Кроме черкесов, в казармах наших была еще целая кучка
поляков, составлявшая совершенно отдельную семью, почти не сообщавшуюся с
прочими арестантами. Я сказал уже, что за свою исключительность, за свою
ненависть к каторжным русским они были в свою очередь всеми ненавидимы. Это
были натуры измученные, больные; их было человек шесть. Некоторые из них были
люди образованные; об них я буду говорить особо и подробно впоследствии. От них
же я иногда, в последние годы моей жизни в остроге, доставал кой-какие книги.
Первая книга, прочтенная мною, произвела на меня сильное, странное, особенное
впечатление. Об этих впечатлениях я когда-нибудь скажу особо. Для меня они
слишком любопытны, и я уверен, что многим они будут совершенно непонятны. Не
испытав, нельзя судить о некоторых вещах. Скажу одно: что нравственные лишения
тяжелее всех мук физических. Простолюдин, идущий в каторгу, приходит в свое
общество, даже, может быть, еще в более развитое. Он потерял, конечно, много –
родину, семью, все, но среда его остается та же. Человек образованный,
подвергающийся по законам одинаковому наказанию с простолюдином, теряет часто
несравненно больше его. Он должен задавить в себе все свои потребности, все
привычки; перейти в среду для него недостаточную, должен приучиться дышать не
тем воздухом… Это – рыба, вытащенная из воды на песок… И часто для всех
одинаковое по закону наказание обращается для него в десятеро мучительнейшее. Это
истина… даже если б дело касалось одних материальных привычек, которыми надо
пожертвовать.
Но поляки составляли особую цельную кучку. Их было шестеро,
и они были вместе. Из всех каторжных нашей казармы они любили только одного
жида, и может быть единственно потому, что он их забавлял. Нашего жидка,
впрочем, любили даже и другие арестанты, хотя решительно все без исключения
смеялись над ним. Он был у нас один, и я даже теперь не могу вспоминать о нем
без смеху. Каждый раз, когда я глядел на него, мне всегда приходил на память
Гоголев жидок Янкель, из «Тараса Бульбы», который, раздевшись, чтоб отправиться
на ночь с своей жидовкой в какой-то шкаф, тотчас же стал ужасно похож на
цыпленка. Исай Фомич, наш жидок, был как две капли воды похож на общипанного
цыпленка. Это был человек уже немолодой, лет около пятидесяти, маленький ростом
и слабосильный, хитренький и в то же время решительно глупый. Он был дерзок и
заносчив и в то же время ужасно труслив. Весь он был в каких-то морщинках, и на
лбу и на щеках его были клейма, положенные ему на эшафоте. Я никак не мог
понять, как мог он выдержать шестьдесят плетей. Пришел он по обвинению в
убийстве. У него был припрятан рецепт, доставленный ему от доктора его жидками
тотчас же после эшафота. По этому рецепту можно было получить такую мазь, от
которой недели в две могли сойти все клейма. Употребить эту мазь в остроге он
не смел и выжидал своего двенадцатилетнего срока каторги, после которой, выйдя
на поселение, непременно намеревался воспользоваться рецептом. «Не то нельзя
будет зениться, – сказал он мне однажды, – а я непременно хоцу зениться». Мы с
ним были большие друзья. Он всегда был в превосходнейшем расположении духа. В
каторге жить ему было легко; он был по ремеслу ювелир, был завален работой из
города, в котором не было ювелира, и таким образом избавился от тяжелых работ.
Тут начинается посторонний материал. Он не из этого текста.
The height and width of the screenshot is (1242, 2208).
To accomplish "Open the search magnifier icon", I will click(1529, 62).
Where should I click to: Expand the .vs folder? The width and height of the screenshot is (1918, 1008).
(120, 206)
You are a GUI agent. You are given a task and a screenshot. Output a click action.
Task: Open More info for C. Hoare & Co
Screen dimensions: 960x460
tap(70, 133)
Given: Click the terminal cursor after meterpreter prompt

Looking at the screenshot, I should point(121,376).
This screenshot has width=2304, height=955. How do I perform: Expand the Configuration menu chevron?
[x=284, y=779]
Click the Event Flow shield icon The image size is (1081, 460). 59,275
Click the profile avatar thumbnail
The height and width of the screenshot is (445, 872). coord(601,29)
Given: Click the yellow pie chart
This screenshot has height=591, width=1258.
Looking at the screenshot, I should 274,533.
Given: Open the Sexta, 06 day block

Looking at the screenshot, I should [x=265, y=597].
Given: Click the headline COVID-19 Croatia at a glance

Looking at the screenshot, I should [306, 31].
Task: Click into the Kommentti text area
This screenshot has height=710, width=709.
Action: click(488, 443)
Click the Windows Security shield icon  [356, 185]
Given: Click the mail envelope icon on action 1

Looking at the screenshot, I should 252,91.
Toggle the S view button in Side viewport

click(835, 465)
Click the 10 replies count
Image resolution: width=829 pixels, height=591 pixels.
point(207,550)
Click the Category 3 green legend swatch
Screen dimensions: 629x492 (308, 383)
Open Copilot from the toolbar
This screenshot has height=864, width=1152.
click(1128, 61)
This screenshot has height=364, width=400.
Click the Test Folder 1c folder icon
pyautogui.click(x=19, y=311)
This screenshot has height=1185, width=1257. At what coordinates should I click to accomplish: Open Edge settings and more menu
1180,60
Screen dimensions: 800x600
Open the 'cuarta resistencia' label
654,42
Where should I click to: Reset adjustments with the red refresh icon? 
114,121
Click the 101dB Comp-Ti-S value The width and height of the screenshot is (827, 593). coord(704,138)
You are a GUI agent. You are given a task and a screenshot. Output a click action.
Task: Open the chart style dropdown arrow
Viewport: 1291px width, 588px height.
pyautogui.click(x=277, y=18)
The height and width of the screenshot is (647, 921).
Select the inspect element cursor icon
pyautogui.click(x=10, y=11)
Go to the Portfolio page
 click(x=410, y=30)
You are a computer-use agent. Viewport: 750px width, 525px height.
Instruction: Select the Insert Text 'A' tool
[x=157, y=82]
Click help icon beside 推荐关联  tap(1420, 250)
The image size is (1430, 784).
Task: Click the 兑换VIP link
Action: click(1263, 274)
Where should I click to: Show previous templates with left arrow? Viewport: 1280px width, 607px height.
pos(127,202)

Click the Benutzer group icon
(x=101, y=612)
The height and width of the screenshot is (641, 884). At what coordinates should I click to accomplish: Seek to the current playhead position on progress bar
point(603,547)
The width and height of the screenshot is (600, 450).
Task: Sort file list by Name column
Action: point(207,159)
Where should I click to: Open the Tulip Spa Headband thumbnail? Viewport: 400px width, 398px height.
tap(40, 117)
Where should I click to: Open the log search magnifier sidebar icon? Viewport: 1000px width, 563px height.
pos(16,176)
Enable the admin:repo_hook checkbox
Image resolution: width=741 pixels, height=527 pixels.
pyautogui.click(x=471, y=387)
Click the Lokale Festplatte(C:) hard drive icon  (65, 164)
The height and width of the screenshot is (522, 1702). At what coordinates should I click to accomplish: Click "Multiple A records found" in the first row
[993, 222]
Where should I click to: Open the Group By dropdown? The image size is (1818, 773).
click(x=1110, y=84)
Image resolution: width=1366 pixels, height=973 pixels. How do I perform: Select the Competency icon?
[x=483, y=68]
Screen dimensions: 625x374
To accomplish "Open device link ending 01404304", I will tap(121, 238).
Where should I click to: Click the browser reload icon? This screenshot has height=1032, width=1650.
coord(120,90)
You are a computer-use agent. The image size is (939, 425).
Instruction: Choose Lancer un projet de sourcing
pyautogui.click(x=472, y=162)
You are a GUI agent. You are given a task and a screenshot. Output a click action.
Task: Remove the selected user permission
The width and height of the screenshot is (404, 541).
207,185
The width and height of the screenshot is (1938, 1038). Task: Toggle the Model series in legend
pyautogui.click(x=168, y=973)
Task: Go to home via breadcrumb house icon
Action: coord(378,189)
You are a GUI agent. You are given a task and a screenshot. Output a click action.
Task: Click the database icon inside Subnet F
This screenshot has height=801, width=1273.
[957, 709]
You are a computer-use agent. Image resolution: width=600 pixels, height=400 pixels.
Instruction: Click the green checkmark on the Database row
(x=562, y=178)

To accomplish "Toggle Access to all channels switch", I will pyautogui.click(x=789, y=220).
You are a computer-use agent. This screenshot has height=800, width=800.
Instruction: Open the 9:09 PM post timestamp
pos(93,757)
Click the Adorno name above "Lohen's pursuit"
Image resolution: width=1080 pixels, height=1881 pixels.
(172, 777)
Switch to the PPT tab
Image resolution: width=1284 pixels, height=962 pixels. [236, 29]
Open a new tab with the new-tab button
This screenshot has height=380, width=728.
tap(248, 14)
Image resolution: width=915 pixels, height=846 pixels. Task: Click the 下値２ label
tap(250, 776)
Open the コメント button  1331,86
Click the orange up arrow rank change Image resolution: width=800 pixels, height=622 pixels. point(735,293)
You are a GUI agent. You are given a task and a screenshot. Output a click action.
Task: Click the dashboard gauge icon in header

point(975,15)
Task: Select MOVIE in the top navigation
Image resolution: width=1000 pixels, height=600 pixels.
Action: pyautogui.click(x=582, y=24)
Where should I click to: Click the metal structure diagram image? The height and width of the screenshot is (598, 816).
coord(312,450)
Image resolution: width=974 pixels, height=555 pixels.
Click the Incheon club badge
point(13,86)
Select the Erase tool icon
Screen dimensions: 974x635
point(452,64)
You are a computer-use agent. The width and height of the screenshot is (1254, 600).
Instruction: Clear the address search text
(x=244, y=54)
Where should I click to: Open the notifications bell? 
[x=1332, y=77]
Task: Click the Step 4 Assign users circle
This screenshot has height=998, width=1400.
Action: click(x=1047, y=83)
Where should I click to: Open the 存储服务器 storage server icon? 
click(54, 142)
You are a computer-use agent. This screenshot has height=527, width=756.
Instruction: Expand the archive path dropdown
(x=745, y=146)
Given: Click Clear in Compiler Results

Разумеется, он в то же время был ростовщик и снабжал под проценты и залоги всю
каторгу деньгами. Он пришел прежде меня, и один из поляков описывал мне
подробно его прибытие. Это пресмешная история, которую я расскажу впоследствии;
об Исае Фомиче я буду говорить еще не раз.
Остальной люд в нашей казарме состоял из четырех
старообрядцев, стариков и начетчиков, между которыми был и старик из
Стародубовских слобод; из двух-трех малороссов, мрачных людей, из молоденького
каторжного, с тоненьким личиком и с тоненьким носиком, лет двадцати трех, уже
убившего восемь душ, из кучки фальшивых монетчиков, из которых один был
потешник всей нашей казармы, и, наконец, из нескольких мрачных и угрюмых
личностей, обритых и обезображенных, молчаливых и завистливых, с ненавистью
смотревших исподлобья кругом себя и намеревавшихся так смотреть, хмуриться,
молчать и ненавистничать еще долгие годы, – весь срок своей каторги. Все это
только мелькнуло передо мной в этот первый, безотрадный вечер моей новой жизни,
– мелькнуло среди дыма и копоти, среди ругательств и невыразимого цинизма, в
мефитическом воздухе, при звоне кандалов, среди проклятий и бесстыдного хохота.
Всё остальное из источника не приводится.